The iPhone didn't originally support VPNs, but Apple added that capability via a software upgrade in late 2007. The iPhone's VPN capabilities are solid -- comparable to Windows Mobile and Palm OS devices -- with a choice of L2TP and PPTP protocols and support for EMC RSA Security's SecurID key-based authentication. (You access those through the General preference pane's Network option.)
But the iPhone 1.x VPN client does not work with all VPNs; Cisco-based VPNs in particular are incompatible unless they are set specifically for Mac OS X and iPhone compatibility. The July iPhone software update will improve VPN capabilities by supporting Cisco IPsec and two-factor authentication, certificates, and identities. The July release also adds WPA2 wireless encryption and 802.1x authentication.
Three security issues have caused the most complaints from IT, when compared with Windows Mobile, Palm OS, and BlackBerry. Apple plans to address all three in the June software update, though the details are not yet fully clear.
First, the iPhone has not provided device encryption, meaning that any data stored on the iPhone can easily be obtained by a thief. With 8GB to 16GB visible to PCs as an external drive when connected over USB, the iPhone can store a lot of possibly precious corporate data.
Second, the iPhone's lack of a remote lock or kill feature has left IT in the lurch if the device is stolen or lost.

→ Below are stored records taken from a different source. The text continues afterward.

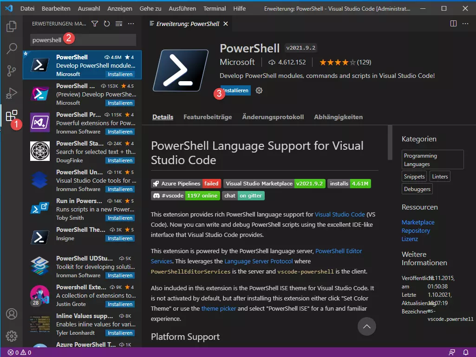Open the extension's manage gear next to Install

[259, 90]
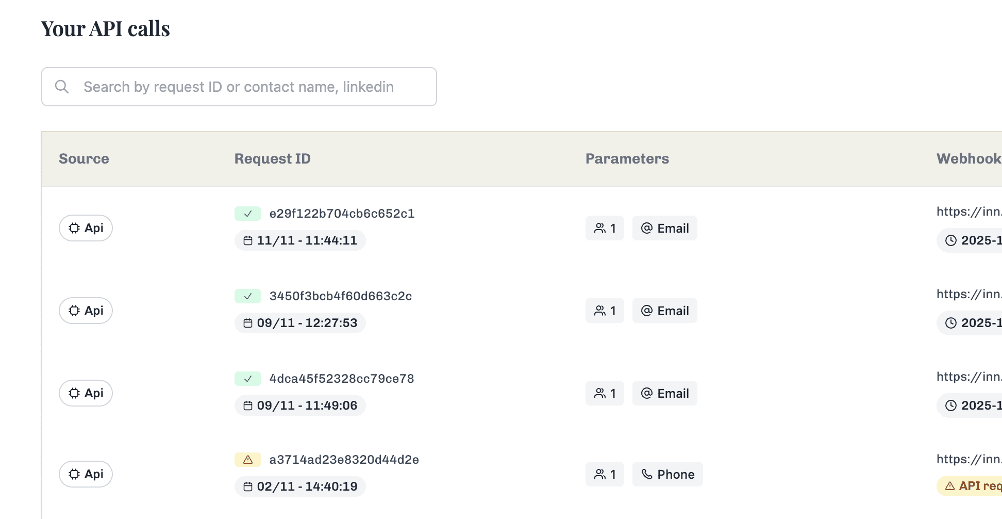
Task: Click the gear icon on the last Api badge
Action: (x=74, y=474)
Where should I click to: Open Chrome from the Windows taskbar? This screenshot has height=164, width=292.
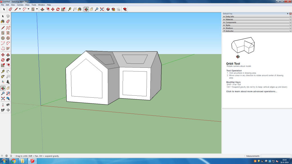coord(13,161)
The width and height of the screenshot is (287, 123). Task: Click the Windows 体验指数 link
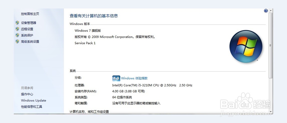coord(134,78)
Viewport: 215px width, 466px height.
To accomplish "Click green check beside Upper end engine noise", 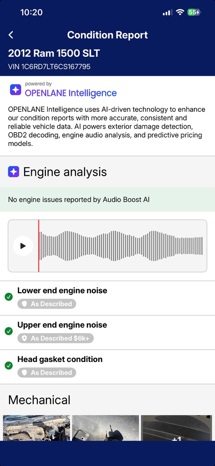I will point(9,331).
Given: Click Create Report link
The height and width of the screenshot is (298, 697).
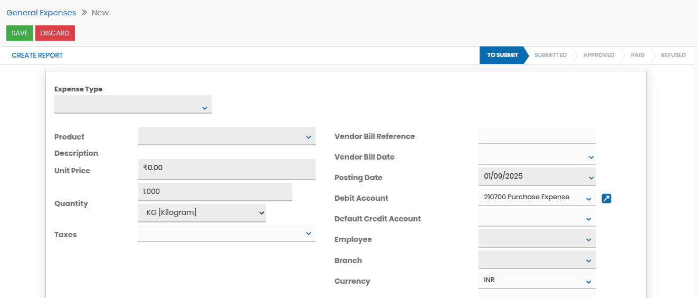Looking at the screenshot, I should click(37, 55).
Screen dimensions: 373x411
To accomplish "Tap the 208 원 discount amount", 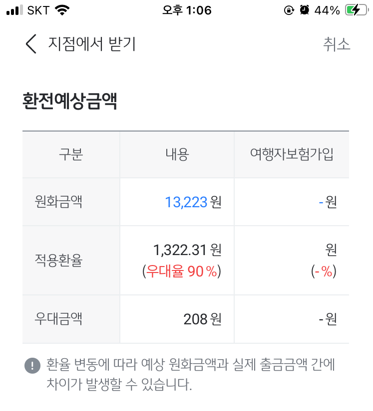I will click(x=202, y=319).
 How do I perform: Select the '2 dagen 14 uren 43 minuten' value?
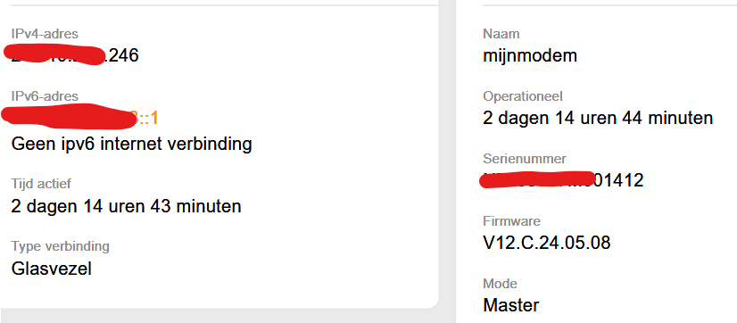(126, 206)
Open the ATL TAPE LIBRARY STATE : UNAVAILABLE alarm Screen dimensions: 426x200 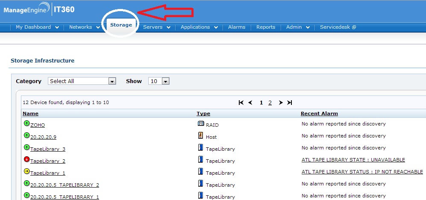(x=353, y=160)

Third, password protection on the iPhone is scant. More than providing a four-digit maximum for passwords, the iPhone has provided no way to enforce password use or policies as users can simply turn the password feature off.
The 2.0 software will address the first two issues -- and more. (But it won't support on-device encryption like the BlackBerry does.) As expected, Apple will add IT-manageable security policies and remote-kill features as part of the July update. It will also let IT control what third-party software users can download to their iPhones, download PKCS1 or PKCS2 authentication certificates to the devices, apply e-mail and other configuration options automatically to the device, and control wireless access point access through Radius policies. To do this, Apple's configuration tool generates XML profiles that can be downloaded to the iPhone via e-mail or through the built-in Safari Web browser. IT may not like the fact that the configuration utility must run on a Mac or via the Web, however.
For Exchange-managed policies, IT can use the Exchange 2003 System Manager or the Exchange 2007 Management Console.
Until July, IT will have to decide whether these three security shortfalls justify banning the iPhone from the enterprise until the new software is out and its capabilities better understood. A good way to judge that is to make an honest assessment: Are you as tough on USB thumb drives, smartphones, and work-at-home users' PCs as you want to be on the iPhone?
Note: This story was corrected on June 13, 2008, to clarify that the iPhone 2.0 software does not support on-device encryption of stored data.